I guess it depends on the level your at, it comes back to an article a while ago that to truly understand all the new research coming out you have to be actively contributing research of your own and interacting with others in your field.
Your right about the classifier, not needing a mention now. My problem starting out of my honours thesis is that I would read something like that then have to go research the thing they have just mentioned in passing because their core audience knows all about it already. So I guess it has an aspect of knowing the best starting point for what you want to research as well.
There is a movement towards reproducibility and open code/data in academic publications. A friend of mine, Victoria Stodden, has dedicated her career to this. See http://www.stanford.edu/~vcs/Talks.html for her talks on the subject and http://blog.stodden.net for some of her writings.
I 100% agree, but think there is no chance of this happening. The incentives simply do not line up, and some sort of all-or-nothing transition is needed.
It's not (exactly) my community, but SIGMOD has been trying to do this since 2008 with the "repeatability/workability committee." See this:
... as well as various follow-ups from that work, if you search on Google Scholar.
The issues as I understand them are:
1. Research code is often of poor quality, usually thousands of lines of unchecked output by a single graduate student. There are probably bugs, some of which may change the results. In the absence of code, results are assumed to be correct. It takes substantially longer to write good code, and hurts researcher "output" to do so. As a result, good quality code is actively discouraged.
2. Releasing code and/or data usually makes it substantially easier for others to duplicate or catch up to your research program, which is seen as a disadvantage if you are still in an area. It may lead to more citations, but that probably isn't enough for the effort.
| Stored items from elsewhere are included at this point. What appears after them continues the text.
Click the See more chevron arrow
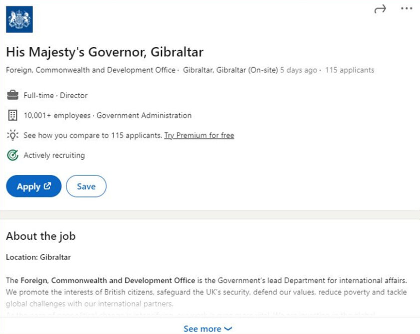This screenshot has width=420, height=334. pyautogui.click(x=228, y=329)
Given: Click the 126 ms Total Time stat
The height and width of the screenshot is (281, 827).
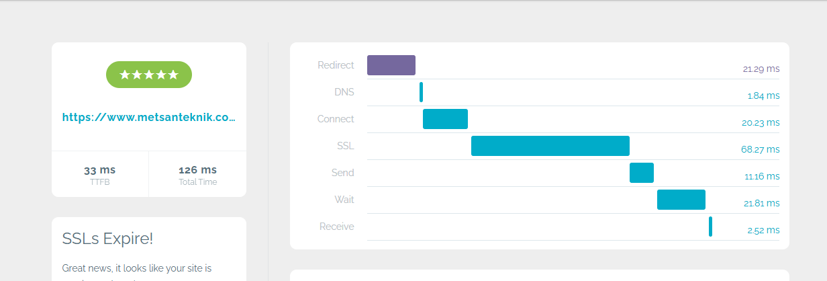Looking at the screenshot, I should pyautogui.click(x=198, y=175).
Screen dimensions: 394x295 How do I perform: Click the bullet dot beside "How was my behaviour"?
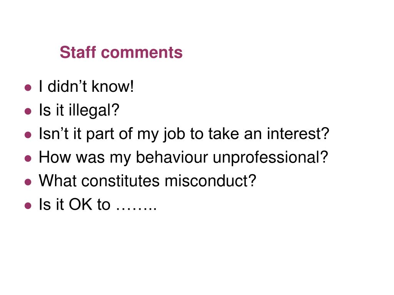28,159
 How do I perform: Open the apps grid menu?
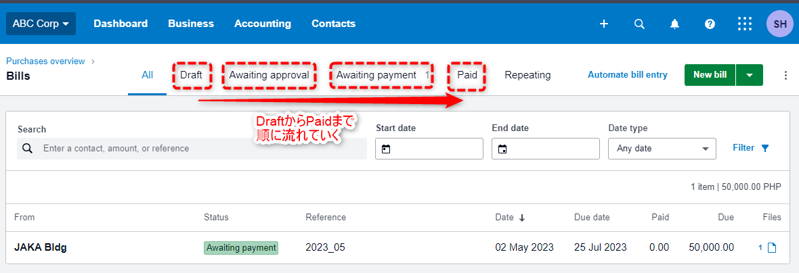point(745,24)
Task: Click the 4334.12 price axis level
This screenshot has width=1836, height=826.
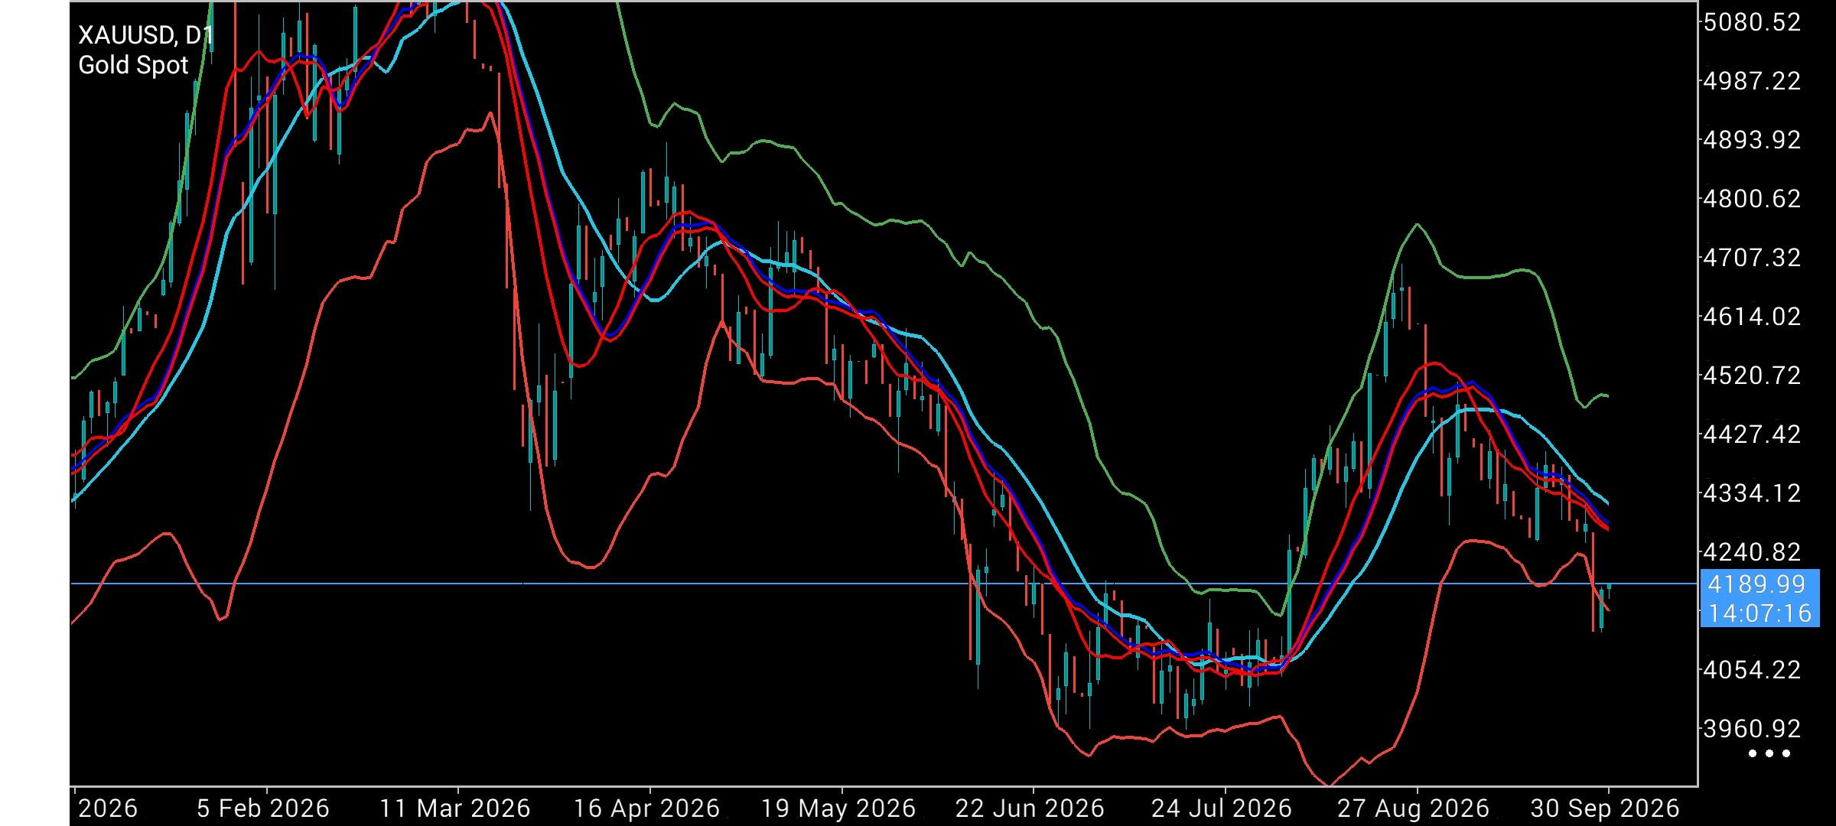Action: 1752,493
Other researchers also have an incentive to try to find bugs in the code/data, which they may overstate as they try to get their own work accepted.
3. The code and/or data itself my be copyrighted or have unclear distribution terms, for example, if you are doing experiments on a web crawl.
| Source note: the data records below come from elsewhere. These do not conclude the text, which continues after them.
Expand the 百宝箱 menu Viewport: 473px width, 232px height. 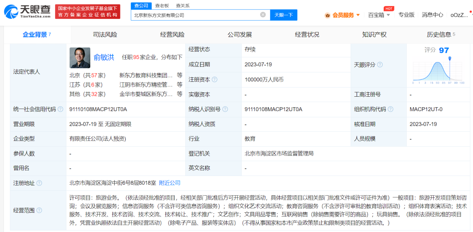point(379,15)
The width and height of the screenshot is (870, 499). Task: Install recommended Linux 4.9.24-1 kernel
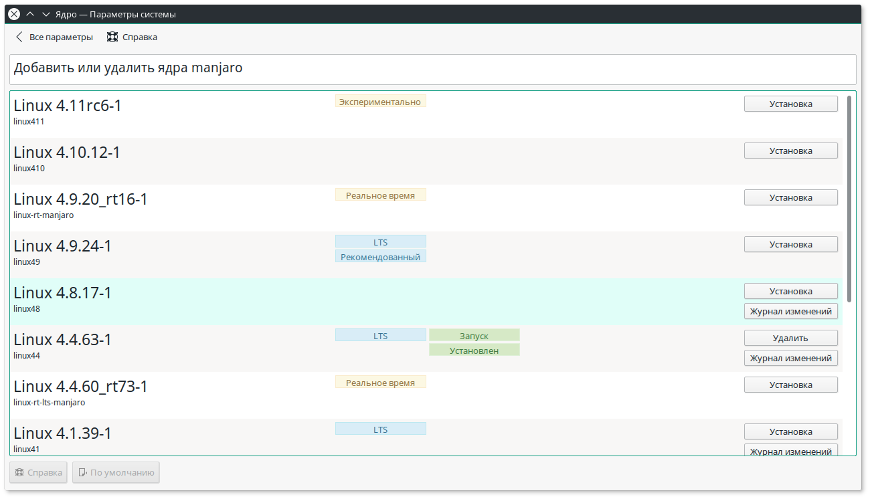(x=790, y=244)
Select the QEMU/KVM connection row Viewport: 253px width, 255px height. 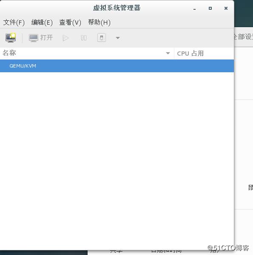(x=117, y=66)
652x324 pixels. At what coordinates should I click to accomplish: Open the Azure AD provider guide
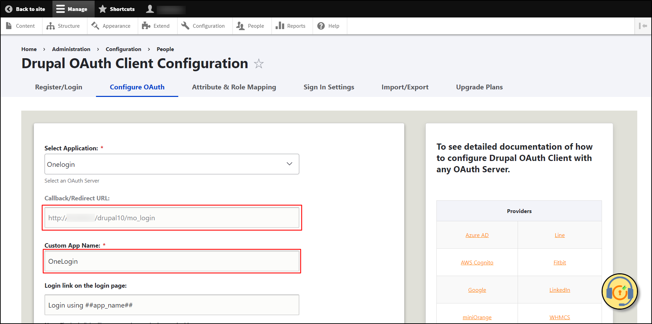(x=477, y=235)
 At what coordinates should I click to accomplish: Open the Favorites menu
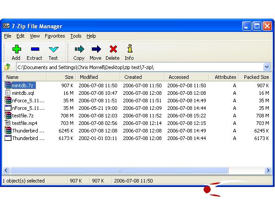tap(55, 36)
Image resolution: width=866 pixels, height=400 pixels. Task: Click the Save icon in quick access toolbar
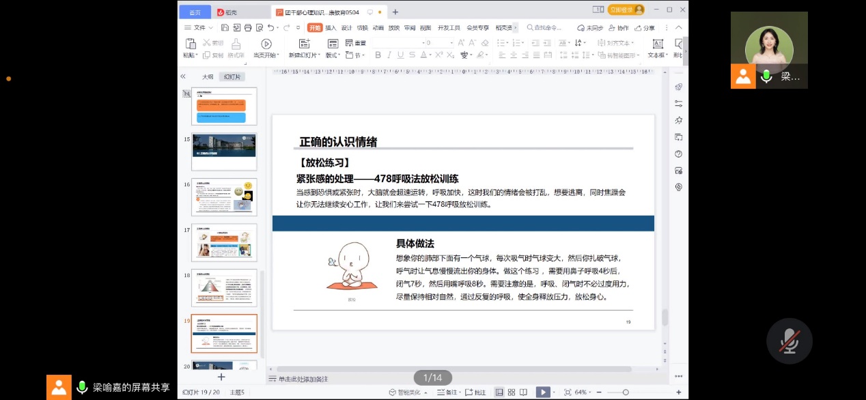pyautogui.click(x=225, y=28)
4. Actual production quality code that does something useful can be used as the basis of a startup or other venture, especially if the researcher is the only one who has and understands it. Furthermore, research groups can make money licensing their code to outside companies if they do not release it openly.
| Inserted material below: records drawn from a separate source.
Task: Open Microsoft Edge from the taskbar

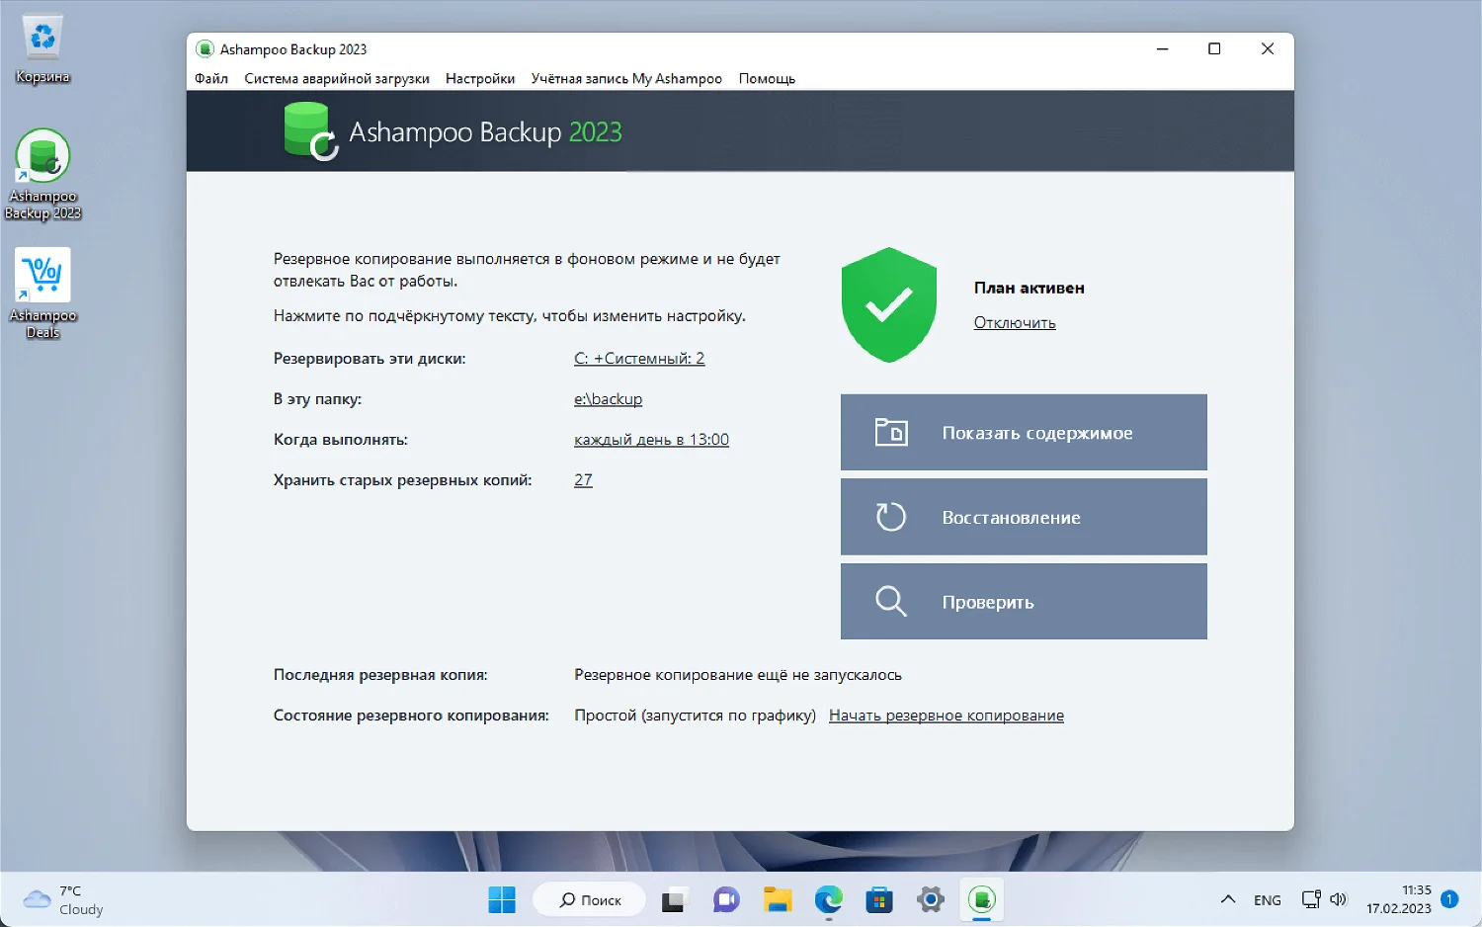Action: tap(828, 899)
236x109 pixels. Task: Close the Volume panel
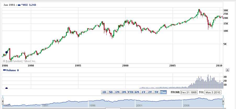227,70
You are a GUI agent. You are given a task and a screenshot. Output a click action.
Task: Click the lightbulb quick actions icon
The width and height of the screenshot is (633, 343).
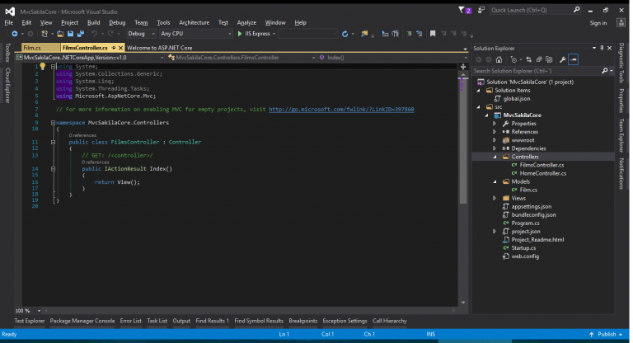(x=42, y=65)
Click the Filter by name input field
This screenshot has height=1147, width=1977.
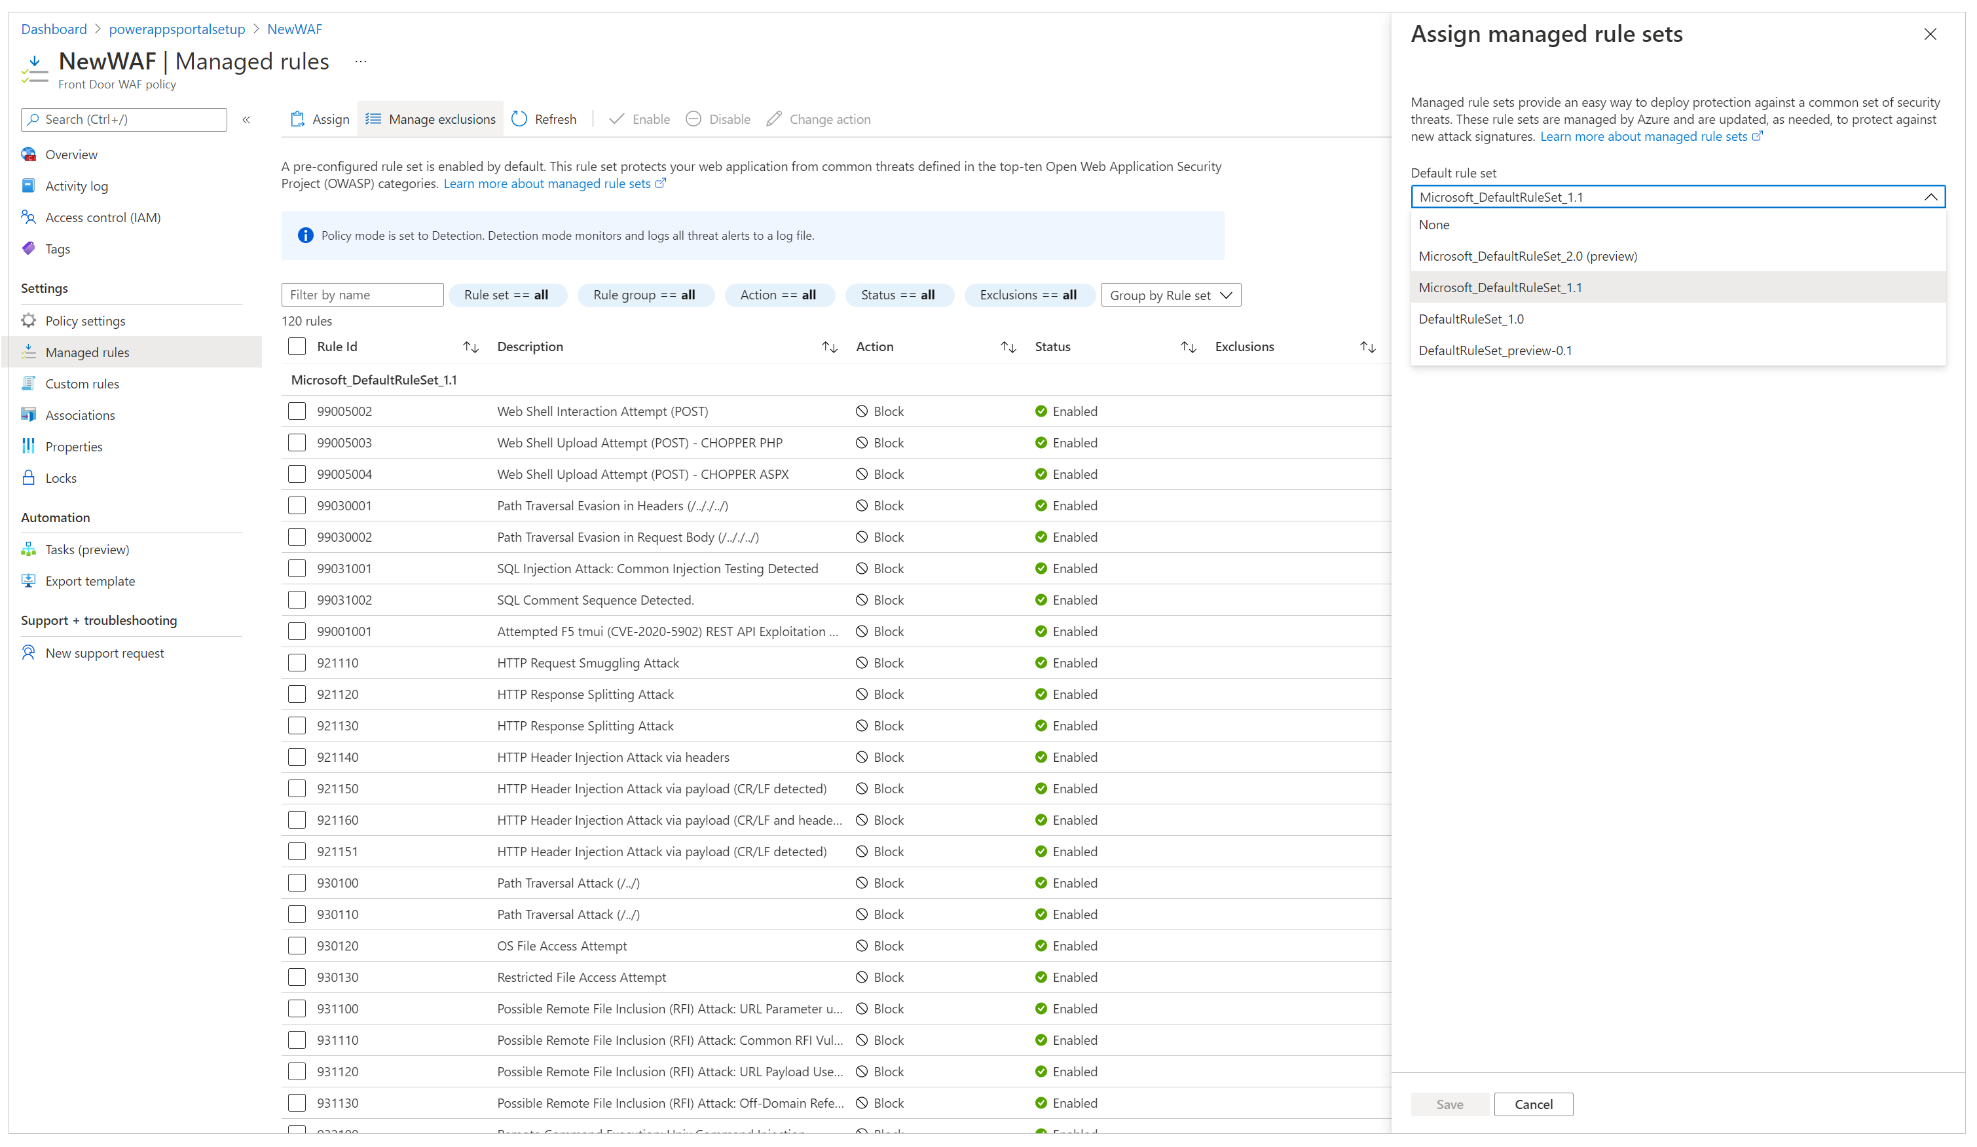[x=360, y=293]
5. Many (most?) industrial papers involve code or data that cannot be released. Ultimately, in highly competitive conferences, it is hard to balance "unverifiable" papers written by industry with academia papers. A blanket ban on papers without code or data would remove a huge number of industry contributions, but an optional requirement for code or data mostly continues the status quo. Many of the most interesting recent papers (e.g., MapReduce) might not have been published with a code/data requirement.
On a less polemic note: To address the reproducibility of computational experiments, Andrew Davison presented his Sumatra project at Euroscipy 2010 (http://www.euroscipy.org/talk/1960). I thought I'd throw this in here as the OP's gripes are a problem in all of modern science, not just computer science. It's also a reminder that making the code available is but one element of the problem of reproducibility/falsifiability in modern science (though probably the biggest one).